In contrast with Th1/Th17-driven colitis models resembling Crohn’s disease, Th2-type oxazolone colitis displays histological resemblance to ulcerative colitis. In agreement with both previous studies reporting opioid-induced Th2 skewing and our results indicating that enkephalin-deficient CD4+ T lymphocytes exhibit a higher propensity to differentiate into IFN-γ-producing cells, naloxone methiodide treatment attenuates the severity of Th2 oxazolone-induced colitis. It is well recognized that IL-4 and IL-13 may induce µ opioid receptor in activated CD4+ T lymphocytes via a signal transducer and activator of transcription 6 dependent pathway [27]. In turn, the activation of µ opioid receptor in activated lymphocytes downregulates TCR signaling pathway [31, 32] and leads to the inhibition of IFN-γ and the induction of IL-4 [14, 33, 34].

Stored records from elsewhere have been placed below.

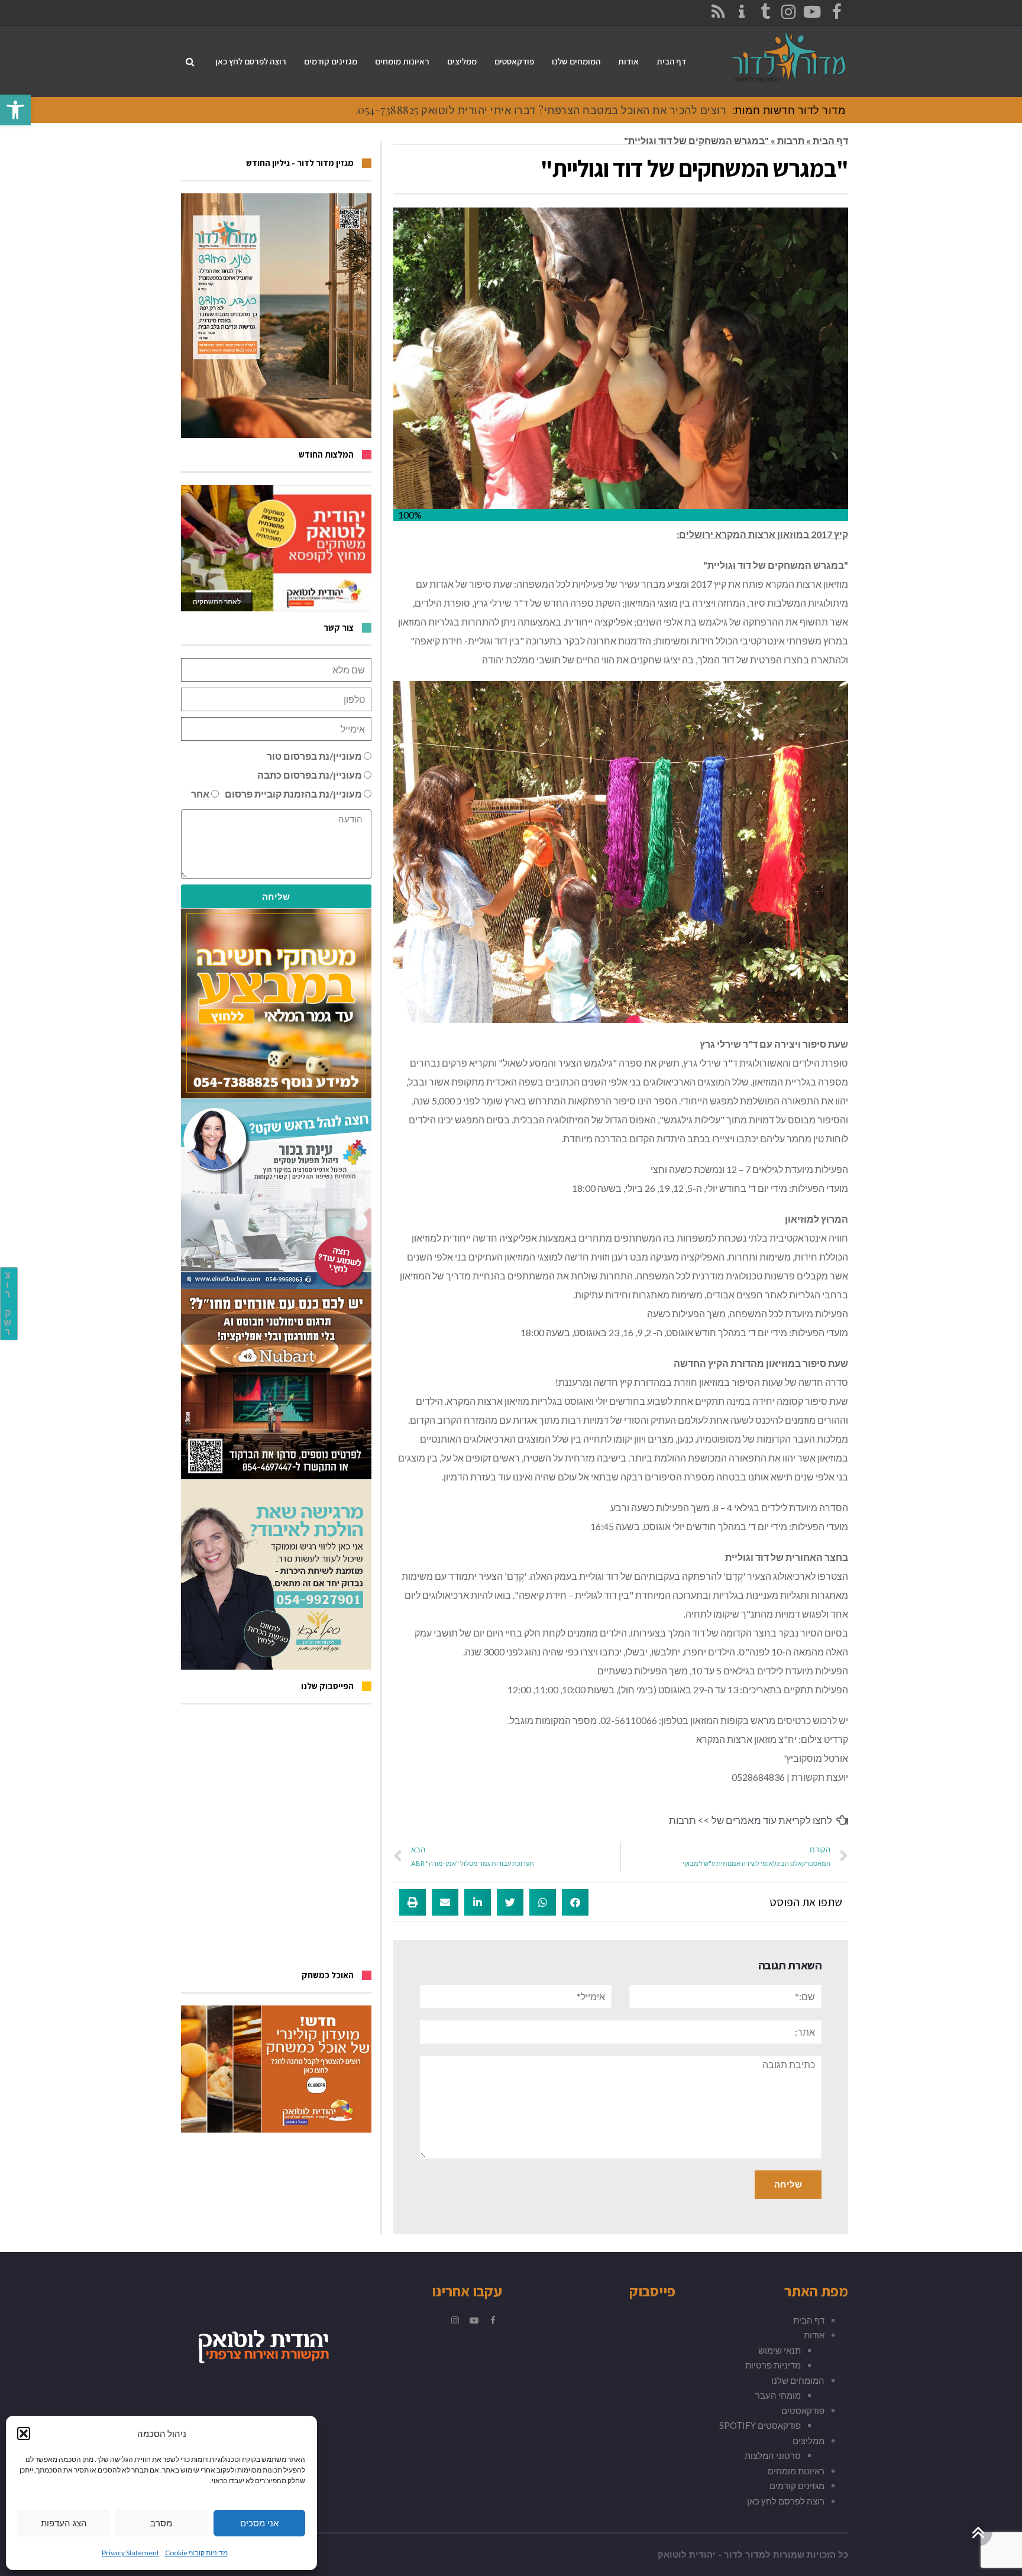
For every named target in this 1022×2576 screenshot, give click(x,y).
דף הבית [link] (830, 140)
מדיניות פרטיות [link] (773, 2365)
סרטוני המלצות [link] (773, 2455)
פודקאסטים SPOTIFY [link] (760, 2425)
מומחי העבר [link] (778, 2395)
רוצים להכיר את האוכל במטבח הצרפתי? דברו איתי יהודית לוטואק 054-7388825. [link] (541, 110)
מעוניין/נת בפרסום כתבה (309, 774)
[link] (15, 110)
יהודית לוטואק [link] (687, 2554)
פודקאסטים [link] (802, 2410)
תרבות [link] (790, 140)
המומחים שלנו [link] (797, 2380)
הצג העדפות (64, 2523)
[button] (24, 2433)
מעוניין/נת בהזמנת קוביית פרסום (293, 793)
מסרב (161, 2523)
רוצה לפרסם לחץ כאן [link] (785, 2501)
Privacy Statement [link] (130, 2552)
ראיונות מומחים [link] (796, 2470)
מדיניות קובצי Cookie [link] (196, 2552)
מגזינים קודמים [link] (796, 2485)
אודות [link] (814, 2334)
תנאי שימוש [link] (779, 2350)
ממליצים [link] (808, 2440)
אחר (200, 793)
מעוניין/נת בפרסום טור (314, 756)
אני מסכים (259, 2523)
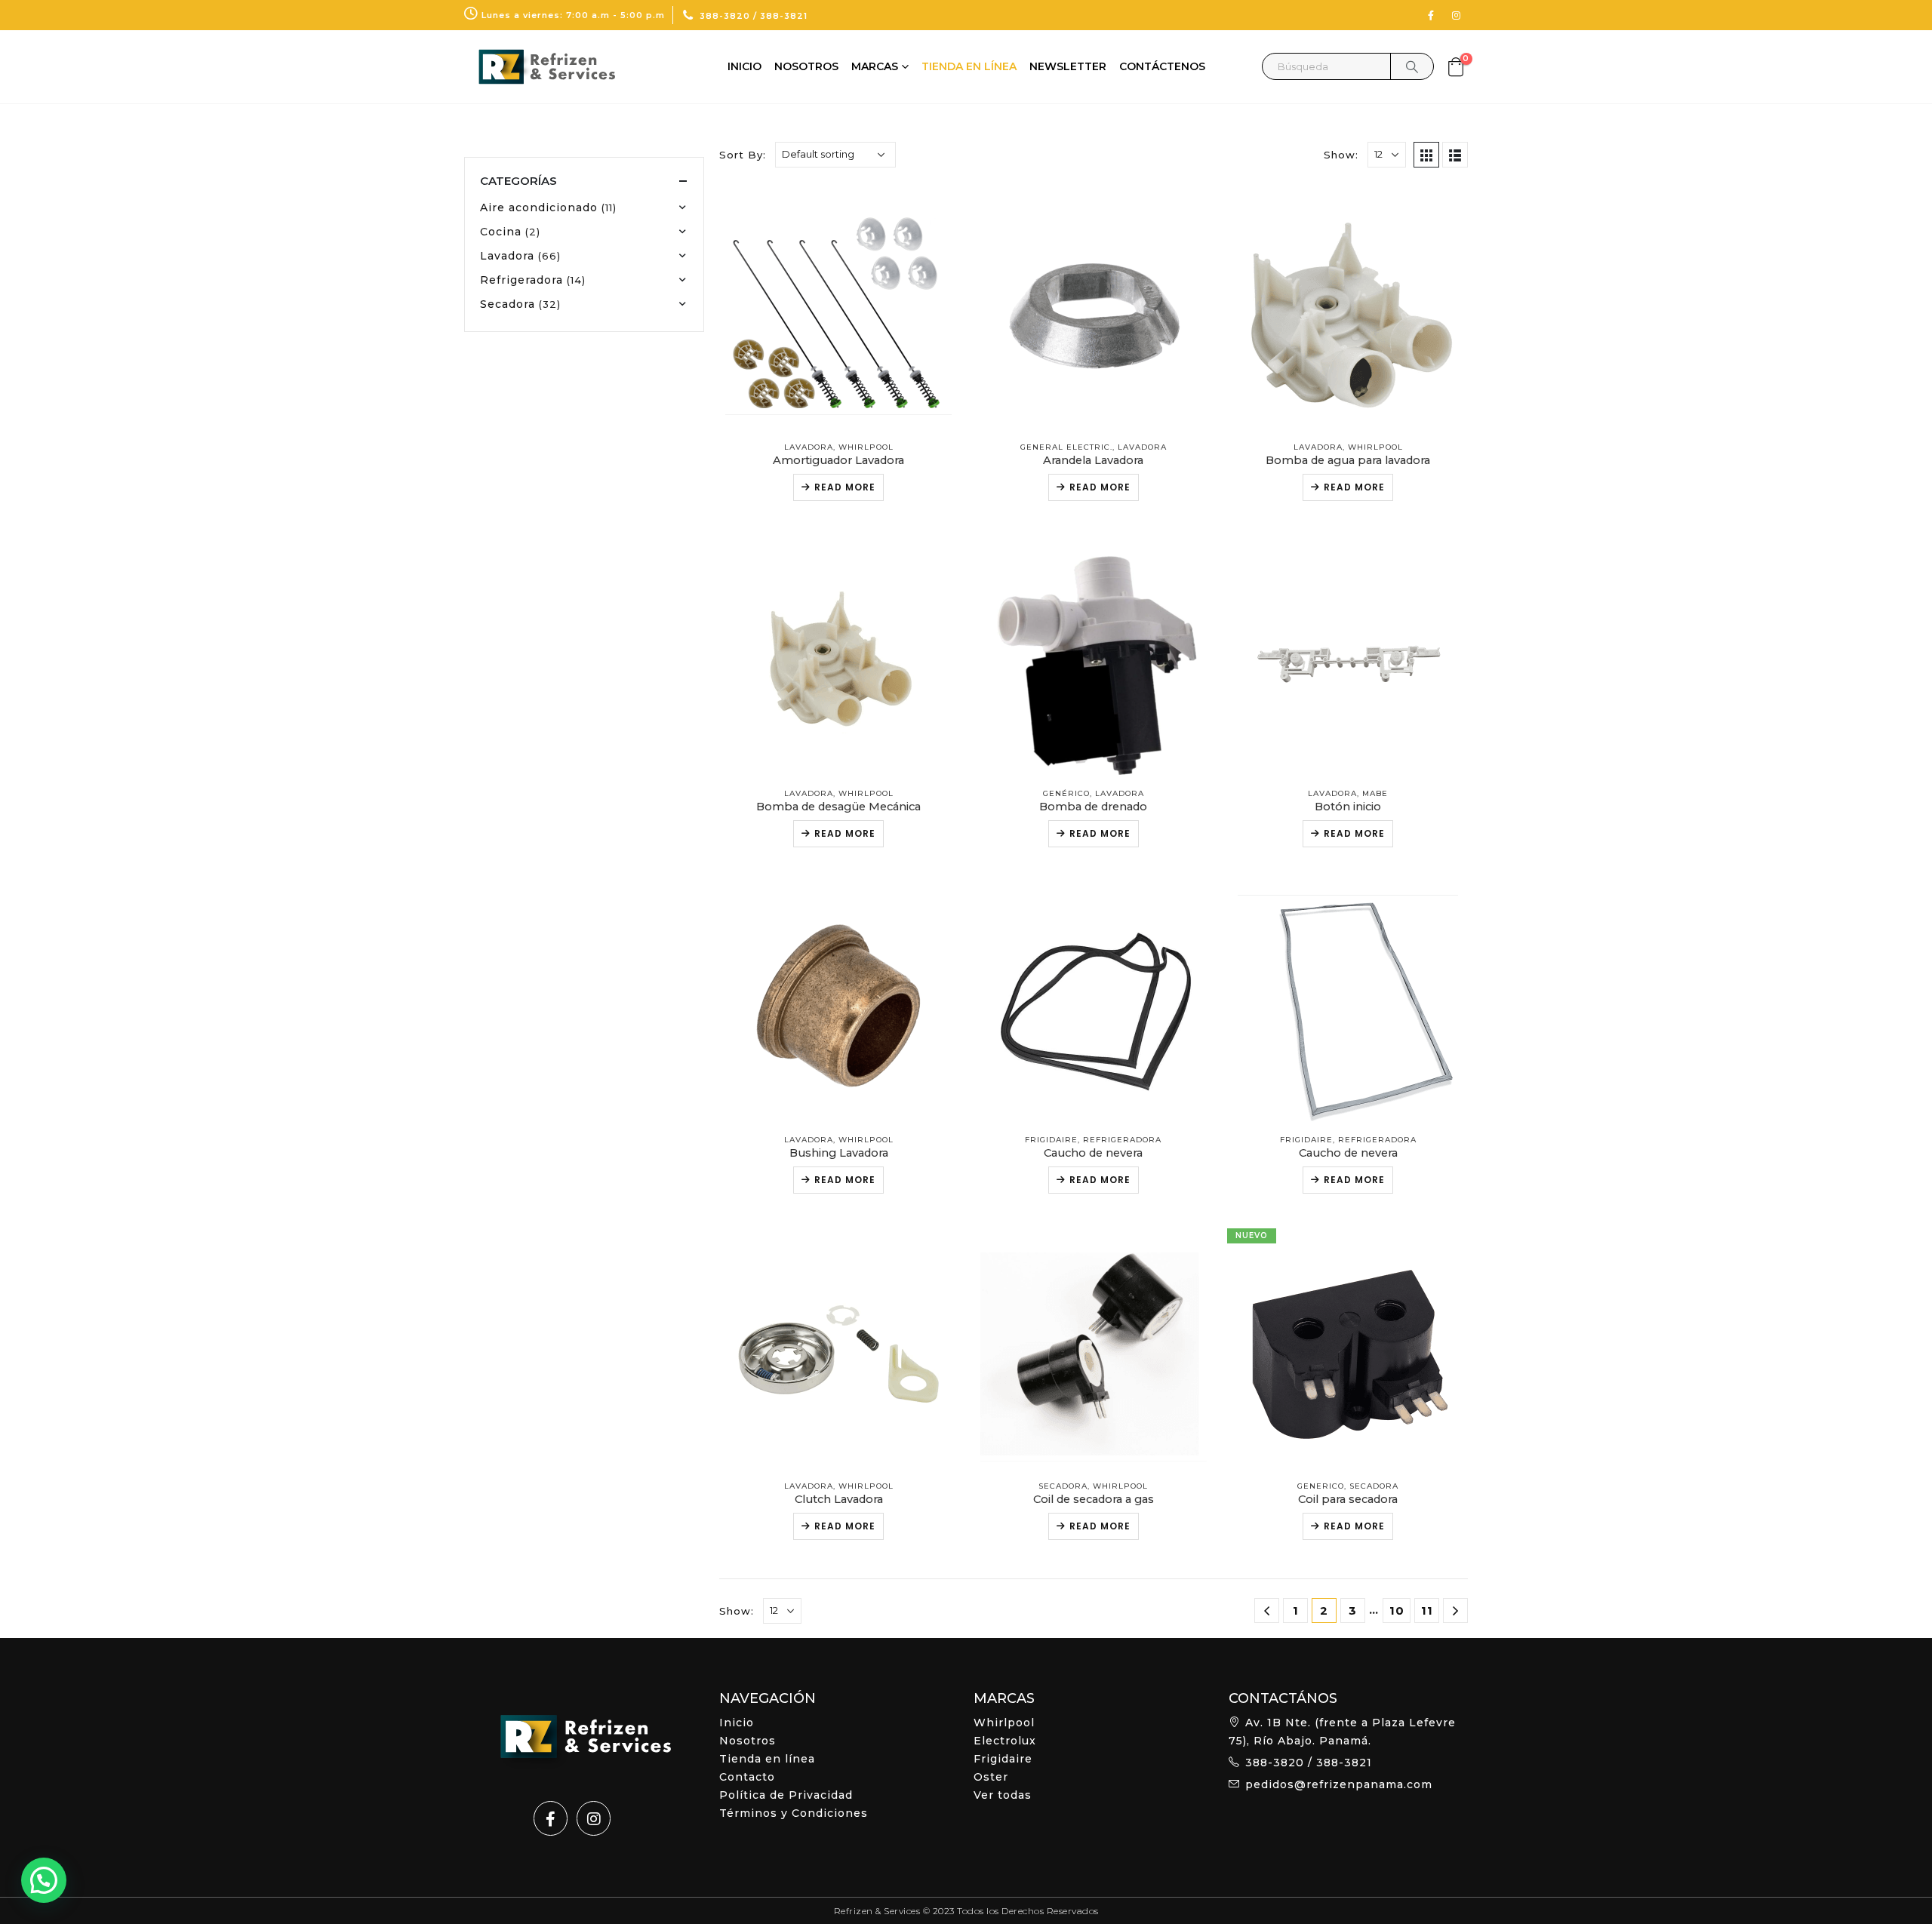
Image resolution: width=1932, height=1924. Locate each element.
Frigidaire (1051, 1140)
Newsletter (1067, 66)
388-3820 (725, 16)
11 (1427, 1610)
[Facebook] (1430, 15)
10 (1396, 1610)
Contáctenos (1162, 66)
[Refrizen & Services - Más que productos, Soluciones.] (539, 66)
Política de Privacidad (786, 1795)
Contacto (747, 1777)
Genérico (1066, 793)
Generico (1320, 1486)
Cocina (500, 231)
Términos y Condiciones (793, 1813)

Taken together, our data, in line with previous findings, clearly establish the role of endogenous opioid tone in the regulation of intestinal inflammation. They also point out an (auto)regulatory role of enkephalins in the activity of colitogenic CD4+ T lymphocytes. Furthermore, our results highlight the relevance of the therapeutic use of opioid drugs with peripheral activity to reduce both visceral pain and inflammation in chronic Th1/Th17-driven intestinal inflammatory disease [5].